In this tutorial, we will learn how to create new columns and remove existing columns using dplyr’s transmute() function. We will start with an example showing how to use transmute to create one new column and then show an example of creating more than one new column.
First, let us load tidyverse, the suite of R packages.
library(tidyverse) packageVersion("dplyr") ## [1] '1.0.9'
Let us create a simple dataframe using tibble() from scratch. Our toy dataframe has three columns and three rows.
df <- tibble(species = c("Adelie", "Chinstrap", "Gentoo"), body_mass = c(3700, 3733, 5076), bill_length = c(39,49,48)) df ## # A tibble: 3 × 3 ## species body_mass bill_length ## <chr> <dbl> <dbl> ## 1 Adelie 3700 39 ## 2 Chinstrap 3733 49 ## 3 Gentoo 5076 48
dplyr transmute() example: creating a new column
In the example below we use transmute() function to create a new column from the existing column.

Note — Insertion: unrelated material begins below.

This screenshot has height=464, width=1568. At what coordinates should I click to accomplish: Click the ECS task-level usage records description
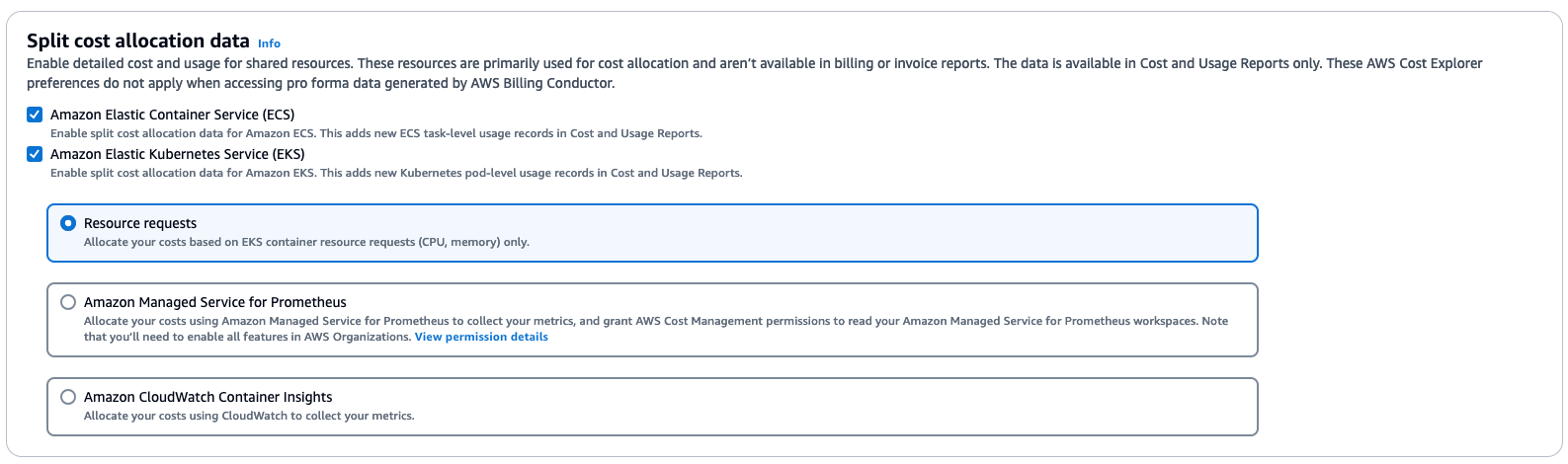point(375,133)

The resulting dataframe contains only the new column we created.
df %>% transmute(body_mass_kg = body_mass/1000) ## # A tibble: 3 × 1 ## body_mass_kg ## <dbl> ## 1 3.7 ## 2 3.73 ## 3 5.08
dplyr transmute() example: creating multiple columns
Here is an example of creating multiple new columns using dplyr’s transmute(). Basically, we will use a single transmute() function and create as many columns as needed by separating each new columbn by comma.
As mentioned the resulting dataframe contains only the new columns.
df %>% transmute(body_mass_kg = body_mass/1000, bill_length_m = bill_length/1000) ## # A tibble: 3 × 2 ## body_mass_kg bill_length_m ## <dbl> <dbl> ## 1 3.7 0.039 ## 2 3.73 0.049 ## 3 5.08 0.048
Difference between dplyr’s mutate() and transmute() function
dplyr’s mutate() and transmute() functions are similar in nature but with a big difference. As you can see transmute() function creates new columns and also deletes existing columns. However, dplyr’s mutate() function creates new columns and it keeps all the existing columns.